Nonetheless, Fattah and a former business partner were able to secure $141,000 in business loans in 2005 from area banks to fund those ventures by grossly inflating the money he was making. He spent the cash on himself and later downplayed his income to creditors to convince them he was unable to pay what he owed.

Later, Fattah tipped off authorities to a separate scheme in 2012, when he contacted a Philadelphia School District fraud tip line in 2012, hoping to implicate - and collect a reward for doing so - his then-employer, Delaware Valley High School. The for-profit education firm held more than $4 million in contracts to run two alternative schools.

Fattah told district officials in a meeting that year that company president David T. Shulick had bilked taxpayers out of hundreds of thousands of dollars between 2010 and 2012 by submitting inflated budgets for his program.

But the jury concluded in November that Fattah had also thoroughly implicated himself in the theft.

In their filings Thursday, prosecutors urged Bartle to order Fattah to pay restitution to his victims.

Citing his own words caught on FBI wiretaps, they described his attitude toward those he cheated as one "laced with arrogance, privilege, and a degree of entitlement."

"F- the credit lines," Fattah told a former business partner in one conversation cited by prosecutors in their sentencing recommendation to the judge. "It's not about the credit lines.

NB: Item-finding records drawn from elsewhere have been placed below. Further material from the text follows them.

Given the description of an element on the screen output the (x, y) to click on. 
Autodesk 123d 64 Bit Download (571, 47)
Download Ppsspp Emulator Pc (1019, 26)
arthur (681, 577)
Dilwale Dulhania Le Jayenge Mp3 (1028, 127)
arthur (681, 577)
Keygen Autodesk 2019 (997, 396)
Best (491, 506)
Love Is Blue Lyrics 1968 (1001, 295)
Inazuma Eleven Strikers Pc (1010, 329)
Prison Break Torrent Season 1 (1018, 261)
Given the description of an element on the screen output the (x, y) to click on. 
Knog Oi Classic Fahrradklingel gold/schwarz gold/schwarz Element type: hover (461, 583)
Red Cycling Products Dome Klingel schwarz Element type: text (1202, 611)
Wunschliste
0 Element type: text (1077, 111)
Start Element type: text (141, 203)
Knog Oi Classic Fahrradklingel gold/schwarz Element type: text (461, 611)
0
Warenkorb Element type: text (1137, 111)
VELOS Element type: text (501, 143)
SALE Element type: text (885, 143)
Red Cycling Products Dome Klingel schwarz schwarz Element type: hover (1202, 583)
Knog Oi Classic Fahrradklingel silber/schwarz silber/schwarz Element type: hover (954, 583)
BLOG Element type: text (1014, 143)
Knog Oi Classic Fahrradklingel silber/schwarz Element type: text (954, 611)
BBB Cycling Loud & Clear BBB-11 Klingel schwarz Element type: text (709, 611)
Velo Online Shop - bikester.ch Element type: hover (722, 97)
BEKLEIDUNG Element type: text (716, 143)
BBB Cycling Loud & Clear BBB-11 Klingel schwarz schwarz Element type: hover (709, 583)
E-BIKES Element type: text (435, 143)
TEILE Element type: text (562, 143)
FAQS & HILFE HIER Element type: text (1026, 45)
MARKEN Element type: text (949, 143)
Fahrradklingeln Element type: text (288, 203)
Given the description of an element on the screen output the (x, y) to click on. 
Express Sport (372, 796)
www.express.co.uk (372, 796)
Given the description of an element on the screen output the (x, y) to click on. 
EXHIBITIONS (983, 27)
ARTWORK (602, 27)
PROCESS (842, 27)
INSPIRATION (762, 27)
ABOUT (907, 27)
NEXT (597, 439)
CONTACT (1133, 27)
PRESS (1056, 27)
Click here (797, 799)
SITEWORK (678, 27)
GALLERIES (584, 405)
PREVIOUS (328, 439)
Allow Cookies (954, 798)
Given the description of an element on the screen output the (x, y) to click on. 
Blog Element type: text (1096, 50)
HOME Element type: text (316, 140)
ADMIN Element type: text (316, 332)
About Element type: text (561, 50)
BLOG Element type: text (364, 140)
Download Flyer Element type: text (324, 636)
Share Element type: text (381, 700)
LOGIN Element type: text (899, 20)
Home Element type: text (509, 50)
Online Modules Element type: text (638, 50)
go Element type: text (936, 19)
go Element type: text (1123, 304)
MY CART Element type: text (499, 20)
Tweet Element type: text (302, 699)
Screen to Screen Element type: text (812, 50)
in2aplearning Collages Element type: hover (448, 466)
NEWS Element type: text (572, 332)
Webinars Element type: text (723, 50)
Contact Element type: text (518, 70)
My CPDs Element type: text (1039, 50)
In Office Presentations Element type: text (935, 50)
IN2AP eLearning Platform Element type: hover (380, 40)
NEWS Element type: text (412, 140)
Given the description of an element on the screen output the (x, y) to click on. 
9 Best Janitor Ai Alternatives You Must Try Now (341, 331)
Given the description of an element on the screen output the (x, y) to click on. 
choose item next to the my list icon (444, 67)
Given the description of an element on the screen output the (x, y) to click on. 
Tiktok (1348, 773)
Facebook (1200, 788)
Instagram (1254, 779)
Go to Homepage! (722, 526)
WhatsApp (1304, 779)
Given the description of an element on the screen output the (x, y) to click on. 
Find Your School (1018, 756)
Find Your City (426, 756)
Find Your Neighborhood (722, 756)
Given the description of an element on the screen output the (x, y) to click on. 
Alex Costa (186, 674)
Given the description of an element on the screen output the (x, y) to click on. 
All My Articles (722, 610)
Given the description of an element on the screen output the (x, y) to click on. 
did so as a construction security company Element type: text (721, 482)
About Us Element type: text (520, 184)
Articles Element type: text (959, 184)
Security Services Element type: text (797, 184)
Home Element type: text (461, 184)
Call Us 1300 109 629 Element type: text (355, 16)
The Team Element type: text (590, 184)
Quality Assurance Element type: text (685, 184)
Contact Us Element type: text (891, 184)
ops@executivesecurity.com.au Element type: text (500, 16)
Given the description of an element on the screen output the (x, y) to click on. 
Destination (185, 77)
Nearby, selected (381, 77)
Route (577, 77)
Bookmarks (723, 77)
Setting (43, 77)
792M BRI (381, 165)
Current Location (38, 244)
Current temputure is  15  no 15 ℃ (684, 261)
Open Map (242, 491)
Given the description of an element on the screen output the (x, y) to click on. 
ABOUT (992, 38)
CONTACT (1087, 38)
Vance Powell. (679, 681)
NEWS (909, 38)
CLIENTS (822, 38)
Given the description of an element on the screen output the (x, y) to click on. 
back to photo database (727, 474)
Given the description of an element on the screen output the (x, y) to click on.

It's about figuring out how to make money and having fun."

Fattah has long insisted that he caught the attention of federal authorities only because of his father's political prominence.

The congressman faces his own corruption trial in May on allegations that he misused federal grant funds, charitable gifts, and campaign donations under his control to pay off debts and enrich himself and others - charges he has repeatedly denied.

On Friday, the congressman reiterated complaints he has previously made about the Justice Department's conduct in investigating his family in a letter to the House Committee on Oversight and Government Reform.

Earlier this week, Fattah demurred when asked about his son's upcoming sentencing hearing.

"All I can say," he said, "is that I love my son."